═══ PROVIDED ENTRIES ═══
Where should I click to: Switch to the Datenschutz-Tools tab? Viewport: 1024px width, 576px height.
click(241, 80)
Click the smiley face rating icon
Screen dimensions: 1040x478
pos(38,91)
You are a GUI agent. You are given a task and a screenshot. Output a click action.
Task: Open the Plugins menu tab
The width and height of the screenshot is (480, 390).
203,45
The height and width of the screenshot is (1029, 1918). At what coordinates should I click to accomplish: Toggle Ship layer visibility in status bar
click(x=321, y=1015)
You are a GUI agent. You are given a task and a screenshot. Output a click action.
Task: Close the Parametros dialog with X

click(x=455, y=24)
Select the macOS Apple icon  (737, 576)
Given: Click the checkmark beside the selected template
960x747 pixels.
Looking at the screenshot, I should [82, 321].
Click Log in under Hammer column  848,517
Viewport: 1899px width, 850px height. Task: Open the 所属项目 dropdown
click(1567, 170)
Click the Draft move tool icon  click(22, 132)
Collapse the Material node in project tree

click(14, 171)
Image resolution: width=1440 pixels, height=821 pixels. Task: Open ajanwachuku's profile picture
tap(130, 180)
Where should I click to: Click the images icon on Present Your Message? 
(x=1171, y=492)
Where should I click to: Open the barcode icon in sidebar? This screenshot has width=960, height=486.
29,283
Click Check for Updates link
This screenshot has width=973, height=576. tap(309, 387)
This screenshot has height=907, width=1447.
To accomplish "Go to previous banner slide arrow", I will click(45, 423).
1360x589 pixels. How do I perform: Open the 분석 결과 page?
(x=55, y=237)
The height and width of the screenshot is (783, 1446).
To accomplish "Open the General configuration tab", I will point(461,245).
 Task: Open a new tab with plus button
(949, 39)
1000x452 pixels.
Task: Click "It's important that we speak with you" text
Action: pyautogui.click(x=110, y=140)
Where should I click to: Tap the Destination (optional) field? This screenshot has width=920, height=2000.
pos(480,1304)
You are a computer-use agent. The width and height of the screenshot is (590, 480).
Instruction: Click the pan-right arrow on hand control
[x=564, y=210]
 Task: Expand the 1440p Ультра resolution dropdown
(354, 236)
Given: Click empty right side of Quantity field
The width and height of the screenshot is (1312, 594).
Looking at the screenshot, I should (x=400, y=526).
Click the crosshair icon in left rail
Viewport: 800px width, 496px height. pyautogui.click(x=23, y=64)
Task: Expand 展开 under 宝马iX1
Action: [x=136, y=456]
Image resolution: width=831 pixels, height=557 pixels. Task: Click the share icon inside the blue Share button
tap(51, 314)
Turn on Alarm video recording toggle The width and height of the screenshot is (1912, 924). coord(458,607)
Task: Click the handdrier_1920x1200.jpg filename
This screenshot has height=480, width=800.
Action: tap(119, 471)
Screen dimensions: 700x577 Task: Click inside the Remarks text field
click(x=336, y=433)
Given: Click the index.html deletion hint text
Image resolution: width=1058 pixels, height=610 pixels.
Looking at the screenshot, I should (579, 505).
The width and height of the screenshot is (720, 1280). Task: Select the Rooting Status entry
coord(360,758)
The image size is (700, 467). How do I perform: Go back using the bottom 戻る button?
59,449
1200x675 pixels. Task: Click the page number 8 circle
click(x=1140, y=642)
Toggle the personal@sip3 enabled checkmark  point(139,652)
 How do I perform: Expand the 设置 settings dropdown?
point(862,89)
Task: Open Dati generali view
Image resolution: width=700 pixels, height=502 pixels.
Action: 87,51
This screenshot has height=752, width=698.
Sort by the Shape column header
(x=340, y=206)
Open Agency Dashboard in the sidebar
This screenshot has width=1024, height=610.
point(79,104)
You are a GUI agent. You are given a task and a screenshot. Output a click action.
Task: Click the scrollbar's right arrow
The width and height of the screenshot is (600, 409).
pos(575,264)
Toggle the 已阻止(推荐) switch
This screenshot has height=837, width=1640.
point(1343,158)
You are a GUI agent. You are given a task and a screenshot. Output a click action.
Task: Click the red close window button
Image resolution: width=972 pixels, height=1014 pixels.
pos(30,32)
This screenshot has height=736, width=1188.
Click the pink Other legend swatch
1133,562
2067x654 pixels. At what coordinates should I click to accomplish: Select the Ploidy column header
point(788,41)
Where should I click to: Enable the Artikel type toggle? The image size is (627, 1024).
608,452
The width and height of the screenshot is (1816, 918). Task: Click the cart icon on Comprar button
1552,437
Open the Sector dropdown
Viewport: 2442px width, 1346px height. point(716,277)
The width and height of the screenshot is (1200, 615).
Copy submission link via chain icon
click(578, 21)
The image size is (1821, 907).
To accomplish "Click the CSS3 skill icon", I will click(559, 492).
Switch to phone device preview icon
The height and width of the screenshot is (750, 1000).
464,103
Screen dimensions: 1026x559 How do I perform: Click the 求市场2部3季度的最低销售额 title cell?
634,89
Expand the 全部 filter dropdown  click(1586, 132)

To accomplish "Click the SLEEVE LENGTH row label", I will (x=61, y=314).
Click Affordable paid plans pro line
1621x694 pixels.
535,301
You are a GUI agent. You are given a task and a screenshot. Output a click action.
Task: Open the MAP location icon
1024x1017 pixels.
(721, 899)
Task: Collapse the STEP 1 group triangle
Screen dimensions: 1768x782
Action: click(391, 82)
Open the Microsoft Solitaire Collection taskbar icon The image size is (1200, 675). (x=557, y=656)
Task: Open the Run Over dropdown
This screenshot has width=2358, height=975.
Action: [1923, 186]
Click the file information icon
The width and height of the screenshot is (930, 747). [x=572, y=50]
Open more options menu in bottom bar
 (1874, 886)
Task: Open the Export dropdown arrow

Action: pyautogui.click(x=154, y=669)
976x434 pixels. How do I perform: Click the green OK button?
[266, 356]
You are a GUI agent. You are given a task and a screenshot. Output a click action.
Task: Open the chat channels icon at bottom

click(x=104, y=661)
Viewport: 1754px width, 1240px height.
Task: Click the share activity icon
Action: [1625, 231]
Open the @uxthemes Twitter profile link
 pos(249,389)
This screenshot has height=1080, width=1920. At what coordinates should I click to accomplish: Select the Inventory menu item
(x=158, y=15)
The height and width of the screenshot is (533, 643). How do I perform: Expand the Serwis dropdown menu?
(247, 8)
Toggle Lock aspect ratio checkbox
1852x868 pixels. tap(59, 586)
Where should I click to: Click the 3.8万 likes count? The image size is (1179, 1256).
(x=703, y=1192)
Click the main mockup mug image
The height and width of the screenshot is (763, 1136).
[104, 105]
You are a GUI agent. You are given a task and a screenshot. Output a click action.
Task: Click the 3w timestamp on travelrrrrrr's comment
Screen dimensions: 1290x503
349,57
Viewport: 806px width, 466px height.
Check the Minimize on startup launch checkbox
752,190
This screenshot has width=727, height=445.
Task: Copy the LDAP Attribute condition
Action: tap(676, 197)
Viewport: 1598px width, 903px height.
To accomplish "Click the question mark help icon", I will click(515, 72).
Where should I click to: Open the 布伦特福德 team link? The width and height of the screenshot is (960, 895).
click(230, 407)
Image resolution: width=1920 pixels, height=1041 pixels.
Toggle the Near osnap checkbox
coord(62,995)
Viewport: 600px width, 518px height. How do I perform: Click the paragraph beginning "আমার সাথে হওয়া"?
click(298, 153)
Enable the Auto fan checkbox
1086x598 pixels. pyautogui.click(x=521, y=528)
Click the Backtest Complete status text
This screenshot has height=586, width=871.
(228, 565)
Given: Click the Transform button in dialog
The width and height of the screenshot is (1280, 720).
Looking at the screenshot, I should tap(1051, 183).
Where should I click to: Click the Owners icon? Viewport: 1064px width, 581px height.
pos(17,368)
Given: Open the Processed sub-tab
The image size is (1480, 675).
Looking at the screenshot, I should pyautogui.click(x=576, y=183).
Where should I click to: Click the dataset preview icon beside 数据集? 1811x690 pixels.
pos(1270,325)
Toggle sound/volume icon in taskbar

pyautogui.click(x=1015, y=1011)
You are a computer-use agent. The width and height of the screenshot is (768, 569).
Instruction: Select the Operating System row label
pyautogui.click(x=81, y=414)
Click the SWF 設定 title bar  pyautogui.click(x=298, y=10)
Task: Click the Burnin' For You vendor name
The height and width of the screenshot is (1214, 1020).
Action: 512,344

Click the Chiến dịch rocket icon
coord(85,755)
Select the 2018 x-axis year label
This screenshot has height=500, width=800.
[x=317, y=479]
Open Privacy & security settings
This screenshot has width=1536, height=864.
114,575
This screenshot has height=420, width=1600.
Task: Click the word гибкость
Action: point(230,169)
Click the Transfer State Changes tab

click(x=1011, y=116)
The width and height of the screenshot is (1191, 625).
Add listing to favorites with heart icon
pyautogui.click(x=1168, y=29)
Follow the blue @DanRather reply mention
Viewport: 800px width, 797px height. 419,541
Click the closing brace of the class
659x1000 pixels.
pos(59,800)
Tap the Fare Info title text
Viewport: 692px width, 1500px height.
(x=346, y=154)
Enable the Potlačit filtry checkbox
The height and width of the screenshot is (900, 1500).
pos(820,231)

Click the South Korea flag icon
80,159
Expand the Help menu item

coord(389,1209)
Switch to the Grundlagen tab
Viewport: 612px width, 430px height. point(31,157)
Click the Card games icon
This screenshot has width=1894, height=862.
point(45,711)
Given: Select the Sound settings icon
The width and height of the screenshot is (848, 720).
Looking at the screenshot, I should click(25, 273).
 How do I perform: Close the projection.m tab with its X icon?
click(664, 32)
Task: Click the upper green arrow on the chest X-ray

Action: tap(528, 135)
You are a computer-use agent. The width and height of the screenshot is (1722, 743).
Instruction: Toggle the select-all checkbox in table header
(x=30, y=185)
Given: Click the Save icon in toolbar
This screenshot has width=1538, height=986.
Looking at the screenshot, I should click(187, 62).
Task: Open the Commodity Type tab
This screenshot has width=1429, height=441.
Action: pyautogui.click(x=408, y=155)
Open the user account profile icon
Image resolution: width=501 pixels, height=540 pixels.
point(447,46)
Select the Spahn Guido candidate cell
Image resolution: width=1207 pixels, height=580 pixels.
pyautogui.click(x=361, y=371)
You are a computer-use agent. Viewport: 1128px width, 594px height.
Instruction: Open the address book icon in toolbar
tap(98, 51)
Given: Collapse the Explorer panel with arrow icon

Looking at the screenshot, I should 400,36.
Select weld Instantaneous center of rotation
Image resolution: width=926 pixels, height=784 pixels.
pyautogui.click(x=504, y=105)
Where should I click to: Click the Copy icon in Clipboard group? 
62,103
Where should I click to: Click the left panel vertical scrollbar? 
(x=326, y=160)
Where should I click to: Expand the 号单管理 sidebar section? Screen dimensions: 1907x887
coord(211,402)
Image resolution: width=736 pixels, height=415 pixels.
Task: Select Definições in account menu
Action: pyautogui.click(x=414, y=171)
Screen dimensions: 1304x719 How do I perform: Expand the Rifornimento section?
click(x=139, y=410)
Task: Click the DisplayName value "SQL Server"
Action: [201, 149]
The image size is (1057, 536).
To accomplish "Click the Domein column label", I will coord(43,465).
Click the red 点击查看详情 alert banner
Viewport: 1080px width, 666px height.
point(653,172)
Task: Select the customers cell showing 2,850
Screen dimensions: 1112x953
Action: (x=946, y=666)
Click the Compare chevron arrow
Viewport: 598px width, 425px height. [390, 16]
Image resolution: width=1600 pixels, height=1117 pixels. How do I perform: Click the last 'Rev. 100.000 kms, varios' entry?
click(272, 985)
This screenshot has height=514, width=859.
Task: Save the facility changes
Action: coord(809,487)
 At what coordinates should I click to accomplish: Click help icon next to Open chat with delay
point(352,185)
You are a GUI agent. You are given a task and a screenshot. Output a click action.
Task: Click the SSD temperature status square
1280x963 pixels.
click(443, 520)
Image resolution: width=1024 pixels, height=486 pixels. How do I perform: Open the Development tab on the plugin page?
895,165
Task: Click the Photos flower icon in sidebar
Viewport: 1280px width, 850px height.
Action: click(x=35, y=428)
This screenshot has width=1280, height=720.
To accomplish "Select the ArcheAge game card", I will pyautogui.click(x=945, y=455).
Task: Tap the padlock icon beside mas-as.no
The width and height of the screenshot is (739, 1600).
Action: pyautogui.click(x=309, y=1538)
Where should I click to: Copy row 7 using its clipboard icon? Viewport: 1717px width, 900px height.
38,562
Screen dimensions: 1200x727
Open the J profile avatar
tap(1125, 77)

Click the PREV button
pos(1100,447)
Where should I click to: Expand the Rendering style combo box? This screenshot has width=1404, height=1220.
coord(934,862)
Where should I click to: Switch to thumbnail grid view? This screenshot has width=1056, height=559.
═══
- **WORK REQUIRED**: Scan the entries above for the line containing "The width and height of the screenshot is (480, 390).", and copy it and all lines after it exactly, down to and including the line containing "Given: Click empty".

- **RESPONSE**:
The width and height of the screenshot is (480, 390).
203,45
The height and width of the screenshot is (1029, 1918). At what coordinates should I click to accomplish: Toggle Ship layer visibility in status bar
click(x=321, y=1015)
You are a GUI agent. You are given a task and a screenshot. Output a click action.
Task: Close the Parametros dialog with X

click(x=455, y=24)
Select the macOS Apple icon  (737, 576)
Given: Click the checkmark beside the selected template
960x747 pixels.
Looking at the screenshot, I should [82, 321].
Click Log in under Hammer column  848,517
Viewport: 1899px width, 850px height. Task: Open the 所属项目 dropdown
click(1567, 170)
Click the Draft move tool icon  click(22, 132)
Collapse the Material node in project tree

click(14, 171)
Image resolution: width=1440 pixels, height=821 pixels. Task: Open ajanwachuku's profile picture
tap(130, 180)
Where should I click to: Click the images icon on Present Your Message? 
(x=1171, y=492)
Where should I click to: Open the barcode icon in sidebar? This screenshot has width=960, height=486.
29,283
Click Check for Updates link
This screenshot has width=973, height=576. tap(309, 387)
This screenshot has height=907, width=1447.
To accomplish "Go to previous banner slide arrow", I will click(45, 423).
1360x589 pixels. How do I perform: Open the 분석 결과 page?
(x=55, y=237)
The height and width of the screenshot is (783, 1446).
To accomplish "Open the General configuration tab", I will point(461,245).
 Task: Open a new tab with plus button
(949, 39)
1000x452 pixels.
Task: Click "It's important that we speak with you" text
Action: pyautogui.click(x=110, y=140)
Where should I click to: Tap the Destination (optional) field? This screenshot has width=920, height=2000.
pos(480,1304)
You are a computer-use agent. The width and height of the screenshot is (590, 480).
Instruction: Click the pan-right arrow on hand control
[x=564, y=210]
 Task: Expand the 1440p Ультра resolution dropdown
(354, 236)
Given: Click empty right side of Quantity field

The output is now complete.